The way it would be exposed in the client API could still look like a single request/reply it's really just how the request/reply is encoded on the single TCP connection at that point.
It would interesting to see how much faster your implementation is over just pipelined http 1.1, and where the extra overhead is coming from.
When rhino receives the batch does it send off the contained http requests?
Ayende, I seemingly misunderstood your implementation. If you own the caching layer, you can of course interpret your response as you see fit. I thought you were using the caching layer of something else.
But if you own the caching layer, what was the problem to begin with? HTTP is just an implementation detail in this case.
Justin, The problem is saving the round trip. Let us take the case of grocery shopping as an example, you need to buy milk & sugar.
HTTP 1.x (making two requests using two separate tcp connections) means that you have to leave the house, get to the store, get the milk, pay, go home, pay, milk in fridge, go back to the store, get the sugar, pay, put sugar in cupboard.
HTTP 1.1 (making two requests using a single tcp connection) means that you have to leave the house, go to the store, use the drive in window to get the milk, drive home, drop the milk off without getting out of the car, drive back to the store, get the sugar, drive home again.
Multi GET approach (making a single request) means that you go to the store, pick up milk & sugar and go home.

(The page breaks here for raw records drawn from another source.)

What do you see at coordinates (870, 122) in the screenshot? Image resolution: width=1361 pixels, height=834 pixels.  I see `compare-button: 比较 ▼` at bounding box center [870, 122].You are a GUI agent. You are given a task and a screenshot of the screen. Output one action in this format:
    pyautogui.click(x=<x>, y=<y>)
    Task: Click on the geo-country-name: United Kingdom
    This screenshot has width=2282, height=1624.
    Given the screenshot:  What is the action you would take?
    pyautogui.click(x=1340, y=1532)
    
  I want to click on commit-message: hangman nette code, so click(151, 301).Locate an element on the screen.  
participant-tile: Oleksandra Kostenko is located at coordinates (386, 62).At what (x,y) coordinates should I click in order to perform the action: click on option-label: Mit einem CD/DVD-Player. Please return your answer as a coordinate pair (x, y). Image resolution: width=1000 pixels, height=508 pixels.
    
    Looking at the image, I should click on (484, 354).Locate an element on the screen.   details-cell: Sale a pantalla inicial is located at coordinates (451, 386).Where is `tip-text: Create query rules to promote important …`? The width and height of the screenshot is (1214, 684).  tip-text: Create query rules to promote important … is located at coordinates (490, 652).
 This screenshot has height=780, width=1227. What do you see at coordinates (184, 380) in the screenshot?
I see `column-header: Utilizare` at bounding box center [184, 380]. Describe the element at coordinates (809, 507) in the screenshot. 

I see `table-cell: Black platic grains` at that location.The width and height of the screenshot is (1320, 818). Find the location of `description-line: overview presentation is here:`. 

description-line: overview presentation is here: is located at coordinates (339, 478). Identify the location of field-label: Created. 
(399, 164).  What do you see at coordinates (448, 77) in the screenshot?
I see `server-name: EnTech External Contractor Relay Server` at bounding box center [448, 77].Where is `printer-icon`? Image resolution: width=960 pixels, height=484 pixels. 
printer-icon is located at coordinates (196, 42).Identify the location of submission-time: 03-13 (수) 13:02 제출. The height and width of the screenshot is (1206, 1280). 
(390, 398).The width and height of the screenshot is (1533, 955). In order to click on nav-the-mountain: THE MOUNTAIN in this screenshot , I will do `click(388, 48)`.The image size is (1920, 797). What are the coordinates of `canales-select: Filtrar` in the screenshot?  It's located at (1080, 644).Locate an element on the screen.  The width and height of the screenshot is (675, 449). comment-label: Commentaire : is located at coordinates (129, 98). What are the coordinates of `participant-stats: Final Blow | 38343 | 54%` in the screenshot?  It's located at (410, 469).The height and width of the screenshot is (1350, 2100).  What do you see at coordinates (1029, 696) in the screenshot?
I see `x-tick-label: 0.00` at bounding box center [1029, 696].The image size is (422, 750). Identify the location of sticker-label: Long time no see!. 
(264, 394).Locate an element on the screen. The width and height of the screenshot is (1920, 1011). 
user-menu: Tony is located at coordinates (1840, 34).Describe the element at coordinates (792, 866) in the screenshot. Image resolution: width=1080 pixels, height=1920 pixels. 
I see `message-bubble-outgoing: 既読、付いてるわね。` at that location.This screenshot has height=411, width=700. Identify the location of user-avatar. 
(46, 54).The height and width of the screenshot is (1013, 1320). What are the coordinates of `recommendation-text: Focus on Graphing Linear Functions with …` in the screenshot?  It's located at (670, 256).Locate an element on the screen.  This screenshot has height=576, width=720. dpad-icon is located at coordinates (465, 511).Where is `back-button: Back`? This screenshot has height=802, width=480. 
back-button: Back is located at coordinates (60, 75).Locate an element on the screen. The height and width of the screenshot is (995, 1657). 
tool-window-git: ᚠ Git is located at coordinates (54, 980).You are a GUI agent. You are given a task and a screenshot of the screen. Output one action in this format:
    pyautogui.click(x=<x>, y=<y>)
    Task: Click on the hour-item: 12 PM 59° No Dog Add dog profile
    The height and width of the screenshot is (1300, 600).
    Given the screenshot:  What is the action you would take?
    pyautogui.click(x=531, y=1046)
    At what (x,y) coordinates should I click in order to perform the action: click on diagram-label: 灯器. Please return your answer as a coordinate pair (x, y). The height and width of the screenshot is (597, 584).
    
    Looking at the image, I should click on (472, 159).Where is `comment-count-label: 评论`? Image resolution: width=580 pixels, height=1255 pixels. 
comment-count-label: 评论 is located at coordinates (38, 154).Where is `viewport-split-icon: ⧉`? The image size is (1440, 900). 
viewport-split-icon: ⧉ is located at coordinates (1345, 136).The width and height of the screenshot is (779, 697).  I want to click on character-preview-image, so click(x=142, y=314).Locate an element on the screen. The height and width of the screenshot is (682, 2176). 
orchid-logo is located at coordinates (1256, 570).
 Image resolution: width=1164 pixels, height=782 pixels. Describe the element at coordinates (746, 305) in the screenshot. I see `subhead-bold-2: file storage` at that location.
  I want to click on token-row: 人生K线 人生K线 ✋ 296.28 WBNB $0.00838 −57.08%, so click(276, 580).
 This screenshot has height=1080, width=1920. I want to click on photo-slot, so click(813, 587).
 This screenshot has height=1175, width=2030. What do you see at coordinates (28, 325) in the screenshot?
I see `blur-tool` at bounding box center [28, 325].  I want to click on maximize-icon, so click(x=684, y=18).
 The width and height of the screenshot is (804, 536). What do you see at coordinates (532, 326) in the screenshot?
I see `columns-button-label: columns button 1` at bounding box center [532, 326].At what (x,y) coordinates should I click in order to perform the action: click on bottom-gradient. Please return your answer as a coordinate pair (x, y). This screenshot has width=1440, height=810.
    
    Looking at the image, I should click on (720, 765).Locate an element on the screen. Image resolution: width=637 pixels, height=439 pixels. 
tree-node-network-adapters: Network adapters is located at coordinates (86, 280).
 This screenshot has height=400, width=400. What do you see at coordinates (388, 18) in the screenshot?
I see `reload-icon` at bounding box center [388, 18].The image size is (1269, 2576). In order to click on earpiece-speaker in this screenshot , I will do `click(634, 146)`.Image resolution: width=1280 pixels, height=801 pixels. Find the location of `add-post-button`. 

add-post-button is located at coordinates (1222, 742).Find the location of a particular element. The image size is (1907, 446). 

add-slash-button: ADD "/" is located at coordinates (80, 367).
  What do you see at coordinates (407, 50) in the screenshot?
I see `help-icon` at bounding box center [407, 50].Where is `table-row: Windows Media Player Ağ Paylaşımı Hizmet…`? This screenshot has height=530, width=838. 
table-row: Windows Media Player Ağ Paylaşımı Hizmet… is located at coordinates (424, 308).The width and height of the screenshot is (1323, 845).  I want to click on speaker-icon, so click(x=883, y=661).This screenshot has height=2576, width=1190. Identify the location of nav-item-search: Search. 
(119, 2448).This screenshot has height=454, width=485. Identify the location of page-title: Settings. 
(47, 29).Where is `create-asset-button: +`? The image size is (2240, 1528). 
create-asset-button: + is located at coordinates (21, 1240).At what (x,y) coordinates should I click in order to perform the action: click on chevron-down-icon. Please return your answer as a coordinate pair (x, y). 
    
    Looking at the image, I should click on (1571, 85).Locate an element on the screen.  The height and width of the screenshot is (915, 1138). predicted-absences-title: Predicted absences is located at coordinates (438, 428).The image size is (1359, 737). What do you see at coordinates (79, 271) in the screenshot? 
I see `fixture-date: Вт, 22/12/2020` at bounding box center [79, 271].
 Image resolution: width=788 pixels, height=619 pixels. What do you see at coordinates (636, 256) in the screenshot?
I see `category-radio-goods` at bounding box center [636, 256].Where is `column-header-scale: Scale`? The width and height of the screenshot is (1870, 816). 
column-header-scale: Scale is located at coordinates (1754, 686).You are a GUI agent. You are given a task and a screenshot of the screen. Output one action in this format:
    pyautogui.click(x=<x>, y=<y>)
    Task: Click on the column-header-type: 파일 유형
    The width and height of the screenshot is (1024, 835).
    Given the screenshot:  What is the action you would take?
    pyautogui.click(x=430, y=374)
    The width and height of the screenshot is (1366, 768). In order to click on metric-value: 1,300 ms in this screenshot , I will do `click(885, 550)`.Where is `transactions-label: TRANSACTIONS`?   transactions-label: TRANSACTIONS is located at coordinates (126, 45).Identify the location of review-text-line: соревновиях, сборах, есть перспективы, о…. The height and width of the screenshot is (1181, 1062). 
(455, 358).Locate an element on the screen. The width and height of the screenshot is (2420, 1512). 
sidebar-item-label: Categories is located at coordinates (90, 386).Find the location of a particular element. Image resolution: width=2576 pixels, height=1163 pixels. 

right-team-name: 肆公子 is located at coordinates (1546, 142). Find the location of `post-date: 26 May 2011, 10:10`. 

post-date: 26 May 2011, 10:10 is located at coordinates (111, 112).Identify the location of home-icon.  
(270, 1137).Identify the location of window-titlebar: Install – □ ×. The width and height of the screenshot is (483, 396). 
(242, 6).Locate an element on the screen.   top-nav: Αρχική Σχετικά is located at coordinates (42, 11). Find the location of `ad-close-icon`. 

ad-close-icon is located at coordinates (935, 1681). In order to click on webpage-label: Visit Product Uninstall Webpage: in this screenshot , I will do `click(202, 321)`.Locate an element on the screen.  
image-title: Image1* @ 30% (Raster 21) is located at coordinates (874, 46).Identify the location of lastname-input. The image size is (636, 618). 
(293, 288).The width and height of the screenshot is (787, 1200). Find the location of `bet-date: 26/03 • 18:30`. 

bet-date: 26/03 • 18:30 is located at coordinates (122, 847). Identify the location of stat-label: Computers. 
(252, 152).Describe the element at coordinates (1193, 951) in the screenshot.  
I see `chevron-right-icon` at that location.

The major difference is that we only have to go to the server _once_. Where as even with HTTP 1.1, using a single tcp connection, you have to go to the db multiple times.
Colin, There are no rhinos involved :-) And I don't understand the question
Tobi, The major difference is _how you detect changes_. We use the HTTP methods to do that 304, etags, etc. We basically implemented HTTP caching as part of RavenDB client API.
I really really think HTTP calls in db level does not makes sense for a high performance application, and I guess everyone wants their app to be well performed.
One other problem is -- Code gets lot messier here and abstraction is tough to achieve.
I don't really follow you here It isn't http calls at db level, the http is merely a transport for the calls, nothing more. And the question is how we catake advantage of that and make the most performing db /app using it.
Pedro, Can you show me how this can be done in .NET ?
Ayende,
With HTTP 1.1 pipelining, the second request can be sent without waiting for the first reply [RFC 2616, section 8.1.2.2]. Pipelining is more than only sharing the same connection.
-- GET #1 request --> -- GET #2 request --> <-- GET #1 response -- <-- GET #2 response
1) On the client side, HttpWebRequest supports pipelining (see http://msdn.microsoft.com/en-us/library/system.net.httpwebrequest.pipelined.aspx). Note however, that this pipelining only starts after the client is assured that the server is HTTP/1.1 compliant, that is, after the first response.
2) HTTP.SYS and HttpListener also support pipelining. However, from my observations, it appears that the requests are delivered to the handlers (BeginGetContext callback) in sequential order. This means that the Nth request starts processing only after the (N-1)th request is completed.